PROBLEM DETAILS: Extract every line of text from the records below, word for word, and leave the pictures out of your answer.

■ ■ ■

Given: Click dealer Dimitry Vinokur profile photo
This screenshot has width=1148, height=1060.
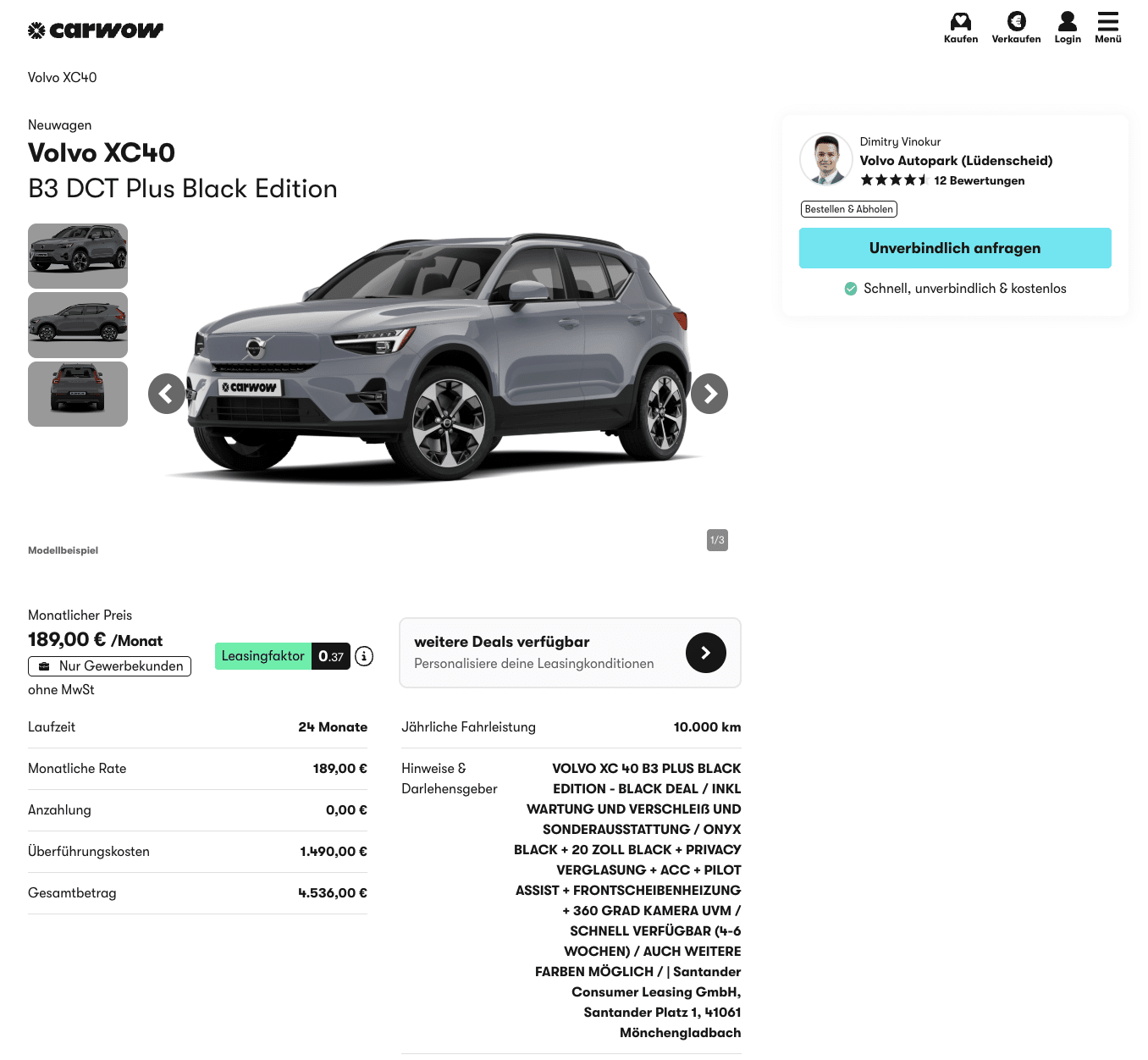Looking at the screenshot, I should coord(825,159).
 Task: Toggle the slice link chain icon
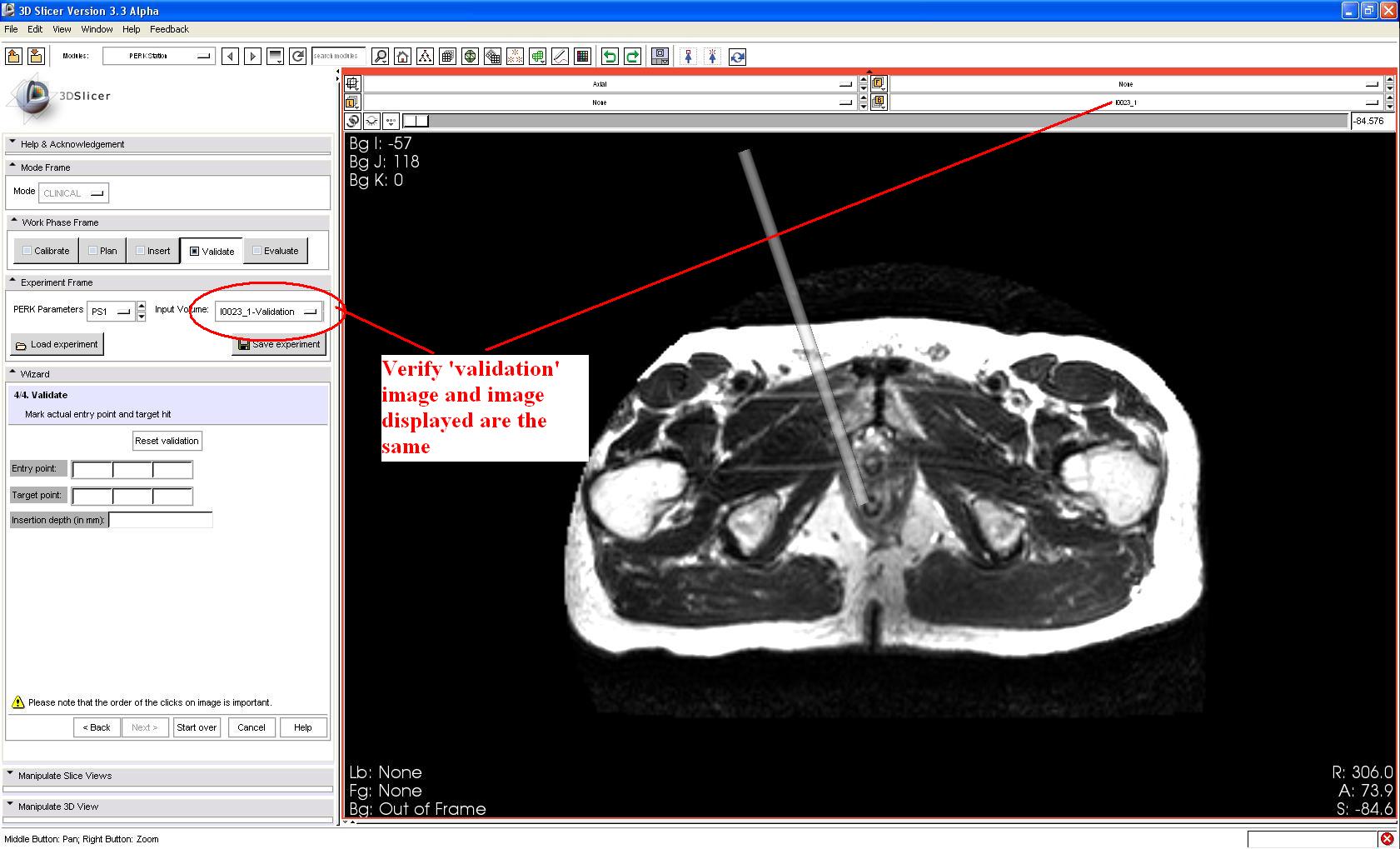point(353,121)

■ ■ ■

EXERCISE RESPONSE:
Given: Click dealer Dimitry Vinokur profile photo
This screenshot has width=1148, height=1060.
Looking at the screenshot, I should coord(825,159).
 Task: Toggle the slice link chain icon
point(353,121)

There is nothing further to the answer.